When he was ten, his father entered Dan’s first 3D painting/sculpture icognito in the first Whitney Biennale Exhibition, and when it sold to a Texas oilman, they bought a welding rig, and in 1956 Dan began showing sculpture at Anne Fuller’s Stonington Art Gallery.

Moving from welded assemblages in his teens to pottery in his thirties, anatomical drawing in his forties, and lost wax bronzes and plasma cut sculpture in his fifties, he now shows in galleries on Long Island, Rhode Island, the Cape, Connecticut, Mexico, Istanbul, and Hanoi, as well as New York.

Dan is a graduate of the Putney School, Harvard College, and the Graduate School of Design (after a year of working for Paul Matisse as a designer and another studying at the Ecole des Beaux Arts in Strasbourg). He studied with Alex Tzonis, Ricardo Porro, Deane Keller, Don Gale and Peter Zallinger.

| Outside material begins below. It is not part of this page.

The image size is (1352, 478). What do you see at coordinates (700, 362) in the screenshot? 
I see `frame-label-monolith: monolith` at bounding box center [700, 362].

Over the past two years, following invitations into Ana Flores’ Poetry of the Wild project, he has created two poems for trees in public spaces. The first, in Riverside Park, New London was destroyed; in a mirrored box with gifts a stencil read: “Long before you came, I was a seed, longing for you.” The second arrangement hung inside a habitable hollow tree that stands by the water before the Mystic Arts Center. Many small gift discs, each read E A R T H as letters in a circle on one side, and on the other: EAR, HEAR THE EARTH; ART, THE HEART.